When a processor is waiting for data or instructions, time is wasting. The longer it takes for data and instructions to get to the CPU, the worse it gets. When data and instructions are in cache, the processor can grab them much quicker than when having to go to slow main memory. Not only is cache latency much lower than DRAM latency, the bandwidth is much higher.
There are some trick programming techniques in use out there to keep often-used data and instructions in cache and they are not the kind of techniques you learn in your high school BASIC course. Still, the easiest way to keep data and instructions in cache is to have a lot of cache to keep them in.

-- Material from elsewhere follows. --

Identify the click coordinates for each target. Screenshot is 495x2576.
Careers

Intel knew that when they designed the Itanium.
The Itanium has three levels of cache. L1 and L2 are on-die while L3 is on cartridge. According to Intel, the L3 cache weighs in at 2MB or 4MB of four-way set associative cache on two or four 1MB chips. IDC reports that the L2 cache size is 96k in size, and the L1 cache, which does not deal with floating point data, has a 16KB integer data and a 16KB instruction cache.
The 294.8 million transistors of (4MB) level three cache runs at the full processor speed, giving 12.8GBps of memory bandwidth at 800MHz. With 2MB or 4MB of L3 cache on the Itanium, the chances of the required data and instructions being in cache are quite good, bus traffic can be reduced, and performance increases. With six pipelines hungry for instructions and data, the Itanium needs all the cache it can get.

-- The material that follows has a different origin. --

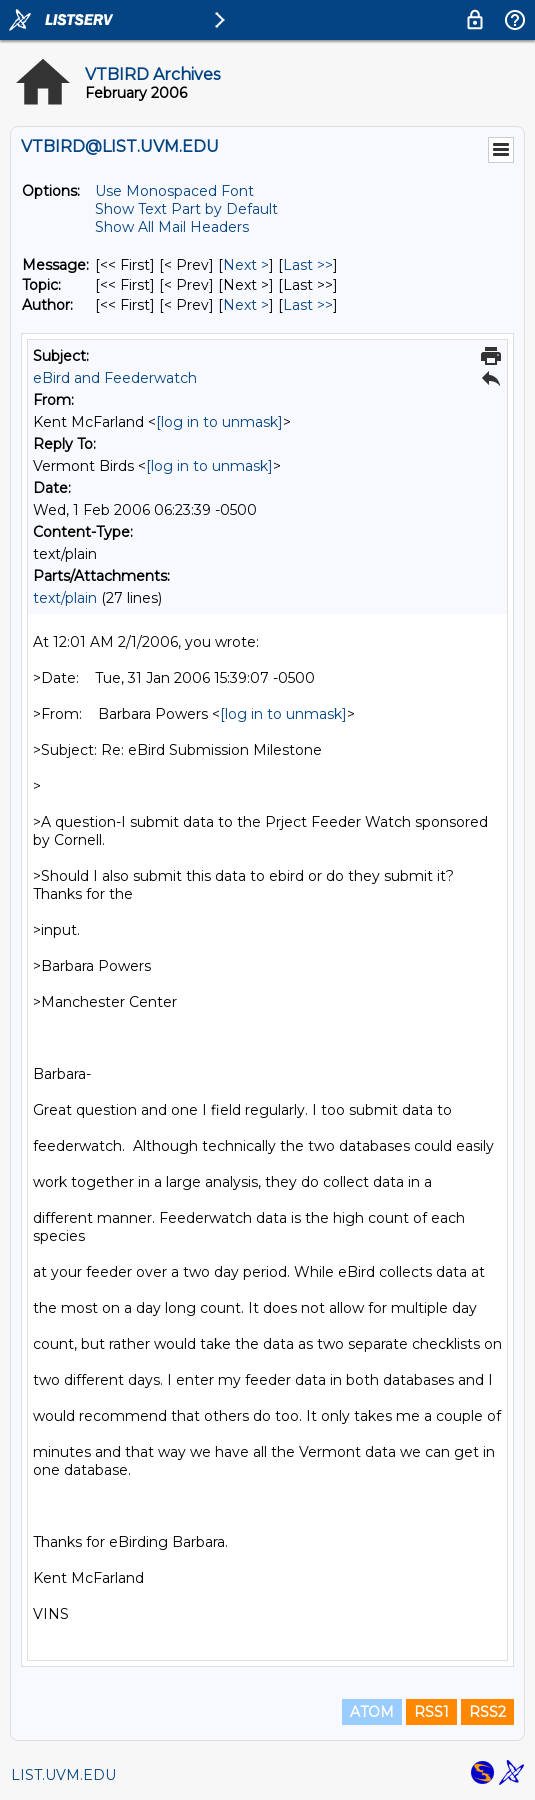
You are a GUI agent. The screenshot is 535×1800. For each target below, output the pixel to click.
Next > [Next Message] (246, 265)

To make caching even more effective, Intel uses data speculation and cache hints. Data speculation is caching and calling for data that may be needed or may be changed before it is needed, so that, in the case that the data is needed and it has not changed, the CPU does not have to take a latency impact from calling for the data. The processor, with the help of compiled instructions, looks ahead, anticipates what info it may need, and then brings it to cache or into the processor. This helps hide memory latency. Cache hints are two-bit markers for memory loads set by the compiler that help the CPU find data in cache. This improves the speed of retrieving data from cache.
A major link in the food delivery system for the Itanium is the system bus. The Itanium will use a 2.1GBps multi-drop system bus to keep well fed with data and instructions. We expect it will have a 128-bit 133MHz bus. The memory subsystem and I/O will be determined by the chipset used. First generation systems should use dual-memory ported SDRAM giving 4.2GBps of memory bandwidth. Later generations will have the option to use DDR SDRAM or RDRAM. Eventually, Intel plans on moving server platforms to DDR II. 64bit, 66MHz PCI and AGP Pro (4x) should be common on Itanium motherboards and support will be included in Intel's 460GX chipset.